Some tell of being in the Twin Towers, or the Pentagon, nineteen years ago. Others tell of loved ones who died. Some took part in rescues and clean up. Many, who were deployed to foreign lands to fight terrorists, were injured or killed.
But most of us were not on the scene. Instead, we watched from afar. Regardless, it is important for us to recollect what we thought and felt, because over time, we tend to lose touch with what’s important in life. When we tell our stories of 9/11, we remember that our uniquely American way of life is precious.
We need that now more than ever.
Today, call a friend, knock on a neighbor’s door, chat with someone in the street — and ask the question: “What were you doing on 9/11?” Let them tell their story, and then tell yours. Here’s mine:
Soaked in sweat after my 8:30 am step aerobics class at a Virginia Beach YMCA, I headed to the locker room. On Tuesdays, water aerobics let out at the same time, so there was always a wait for the showers. I took a seat on the wooden bench, failing to notice the hushed tone in the locker room.
Typically, the elderly women from water aerobics would be sharing stories about joint pain, and the younger women from step aerobics would be chatting about plans to take the kids to Chick-fil-A for lunch. But today, there was a serious pall over the fluorescent-lit room, steamy, tiled and windowless.

◆ **Information shown**
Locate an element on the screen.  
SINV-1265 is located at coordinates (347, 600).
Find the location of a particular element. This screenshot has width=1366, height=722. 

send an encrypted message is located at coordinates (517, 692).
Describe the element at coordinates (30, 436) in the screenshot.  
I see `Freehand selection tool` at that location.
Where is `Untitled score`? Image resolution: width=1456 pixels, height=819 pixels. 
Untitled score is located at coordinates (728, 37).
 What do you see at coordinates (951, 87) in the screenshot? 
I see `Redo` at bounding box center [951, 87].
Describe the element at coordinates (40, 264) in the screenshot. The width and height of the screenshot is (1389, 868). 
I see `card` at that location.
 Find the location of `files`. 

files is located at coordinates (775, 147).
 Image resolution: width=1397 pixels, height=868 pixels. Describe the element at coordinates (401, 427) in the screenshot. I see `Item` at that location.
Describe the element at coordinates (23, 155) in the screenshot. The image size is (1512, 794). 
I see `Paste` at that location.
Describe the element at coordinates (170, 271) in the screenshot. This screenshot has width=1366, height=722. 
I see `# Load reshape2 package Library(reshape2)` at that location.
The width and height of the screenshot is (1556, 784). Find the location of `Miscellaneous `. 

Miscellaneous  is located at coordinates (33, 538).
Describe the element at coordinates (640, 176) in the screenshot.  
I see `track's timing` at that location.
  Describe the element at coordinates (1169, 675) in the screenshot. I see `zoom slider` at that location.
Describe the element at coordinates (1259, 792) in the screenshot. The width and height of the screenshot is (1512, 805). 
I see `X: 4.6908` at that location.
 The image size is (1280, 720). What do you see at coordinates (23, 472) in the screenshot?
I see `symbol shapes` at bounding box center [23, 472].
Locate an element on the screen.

◆ **What this exercise asks**
A. Could you print the part of the 9/11 essay between "But most of" and "in the locker room.", inclusive?
B. Can you give the next part of the 9/11 essay, picking up right after its final sentence?

◆ **Per-task answers**
A.
But most of us were not on the scene. Instead, we watched from afar. Regardless, it is important for us to recollect what we thought and felt, because over time, we tend to lose touch with what’s important in life. When we tell our stories of 9/11, we remember that our uniquely American way of life is precious.
We need that now more than ever.
Today, call a friend, knock on a neighbor’s door, chat with someone in the street — and ask the question: “What were you doing on 9/11?” Let them tell their story, and then tell yours. Here’s mine:
Soaked in sweat after my 8:30 am step aerobics class at a Virginia Beach YMCA, I headed to the locker room. On Tuesdays, water aerobics let out at the same time, so there was always a wait for the showers. I took a seat on the wooden bench, failing to notice the hushed tone in the locker room.

B.
As a busy mother of three, all I could think about was getting on with the rest of my day. Lilly, 14 months, was in the YMCA’s nursery. Anna, three, was at Montessori preschool. Hayden, six, was at Fairfield Forest Elementary. My days were a blur of toaster waffles, sippy cups, school pick ups, diaper changes, packed lunches, naps, daily therapies for developmental delays, soccer practices, clipped coupons, swim lessons, cub scout meetings, chicken nuggets, baths, zippered pajamas, and bedtime stories. With a towel wrapped securely around my body, I grabbed my bag of toiletries and strode quickly to the shower area, blurting a cheerful greeting to the ladies who’d just exited, “My turn! Have a great day!”
“Lisa?” said Michelle, another Navy wife, from behind me. I turned and saw a disturbed look on her face. “Have you heard?”
“What?” I asked, holding the shower door open. Michelle got closer and spoke in a hushed tone, the same one I hadn’t noticed before.
“A United Airlines jet crashed into the World Trade Center. The building’s on fire. They think it’s a terrorist attack,” she said.
I retreated to the hot water of the shower stall, feeling confused and in shock. Involuntarily, I began to cry, as if human instinct was telling me, “This will change everything.”
Francis left a message on my cell phone, “Get the kids and go home.” Next thing I remember, I was standing in front of the television in our family room. Lilly was on my hip. Anna and Hayden were at my sides. With shaky hands, I punched buttons on the remote. The screen brightened.
Not one, but two Towers had been hit. I gasped at the terrifying footage of 110 stories of the South Tower collapsing in seconds to the ground. My free hand flew to my mouth as horrified sobs escaped, “Oh! God! No!”
As I saw more terrifying details unfold that morning, my children were not watching the television. They were looking at Mommy, their big brown eyes reflecting my fear. Our lives were forever changed.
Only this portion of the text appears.